- **Required action**: From the entries below, output the line with "The width and height of the screenshot is (1204, 1000)." and each following line up to and including the line with "You are a computer-use agent. The", exactly as written.

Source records

==========

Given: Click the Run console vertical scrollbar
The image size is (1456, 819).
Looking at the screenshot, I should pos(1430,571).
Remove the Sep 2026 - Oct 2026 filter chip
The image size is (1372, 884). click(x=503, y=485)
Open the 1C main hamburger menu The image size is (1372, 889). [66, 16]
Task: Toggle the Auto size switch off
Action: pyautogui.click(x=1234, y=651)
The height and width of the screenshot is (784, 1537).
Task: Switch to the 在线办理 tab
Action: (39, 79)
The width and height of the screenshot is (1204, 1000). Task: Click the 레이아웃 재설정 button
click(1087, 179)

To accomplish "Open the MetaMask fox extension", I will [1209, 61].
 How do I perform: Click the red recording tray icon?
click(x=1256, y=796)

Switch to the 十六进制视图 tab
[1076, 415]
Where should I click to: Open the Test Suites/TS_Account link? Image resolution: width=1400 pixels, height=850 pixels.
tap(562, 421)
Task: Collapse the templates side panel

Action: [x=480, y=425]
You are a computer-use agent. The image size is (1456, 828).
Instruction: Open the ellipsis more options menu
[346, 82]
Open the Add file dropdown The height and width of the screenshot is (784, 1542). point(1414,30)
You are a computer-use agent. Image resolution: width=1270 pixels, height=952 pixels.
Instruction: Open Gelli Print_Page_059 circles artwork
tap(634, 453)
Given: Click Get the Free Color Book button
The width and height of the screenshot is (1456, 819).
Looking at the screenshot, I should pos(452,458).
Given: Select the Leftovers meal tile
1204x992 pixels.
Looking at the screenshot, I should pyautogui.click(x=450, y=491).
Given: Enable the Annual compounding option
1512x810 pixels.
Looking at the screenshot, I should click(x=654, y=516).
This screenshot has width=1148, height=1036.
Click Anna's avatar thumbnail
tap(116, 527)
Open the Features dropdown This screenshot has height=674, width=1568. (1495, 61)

==========

- **Output for this task**:
The width and height of the screenshot is (1204, 1000). Task: Click the 레이아웃 재설정 button
click(1087, 179)

To accomplish "Open the MetaMask fox extension", I will [1209, 61].
 How do I perform: Click the red recording tray icon?
click(x=1256, y=796)

Switch to the 十六进制视图 tab
[1076, 415]
Where should I click to: Open the Test Suites/TS_Account link? Image resolution: width=1400 pixels, height=850 pixels.
tap(562, 421)
Task: Collapse the templates side panel

Action: [x=480, y=425]
You are a computer-use agent. The image size is (1456, 828).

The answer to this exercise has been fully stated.